The site lies east of the Isle of Wight, and the findings constitute the most intact wooden Middle Stone Age structure ever found in the UK. It is now 11 metres below sea level, but during the period there was human activity on the site, at a time before the North Sea was fully formed and the Isle of Wight was still connected to mainland Europe. National Geographic’s Albert Lin dived below the surface to take a look during its ‘Lost Cities’ documentary.
He said: “Maritime archaeologist Garry Momber has been exploring these waters for 20 years.
“The English Channel is a notoriously difficult place to dive and meticulous preparations are vital.
“With powerful tides and cold water, conditions are treacherous. But at the bottom of this line, lies a treasure trove from another age.
“8,000 years ago, sea levels were lower and the seabed was dry land.”
Archaeologists first identified the site when they spotted an arrangement of trimmed timbers that could be platforms, walkways or collapsed structures.
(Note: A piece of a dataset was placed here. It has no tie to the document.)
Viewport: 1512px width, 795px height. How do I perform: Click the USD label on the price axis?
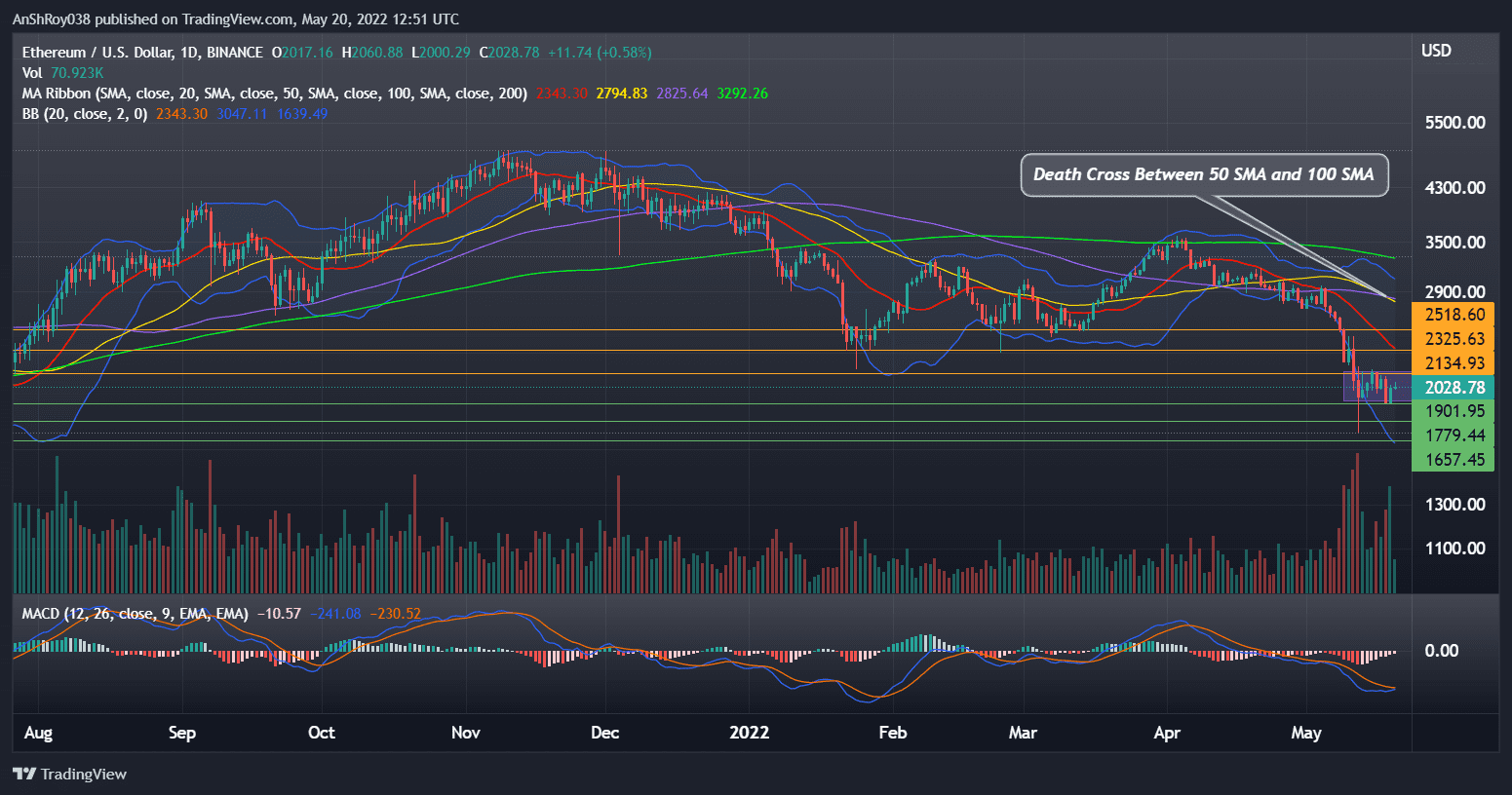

However, these were difficult to interpret until the Maritime Archaeological Trust used state of the art photogrammetry techniques to record the remains.
They revealed a cohesive platform consisting of split timbers, several layers thick, resting on horizontally laid round-wood foundations.
Mr Lin described what it was like to take a first-hand look at the ancient structure during the series.
He added: “Wood has survived underwater for millennia – the trees are all part of a hunter-gatherer landscape.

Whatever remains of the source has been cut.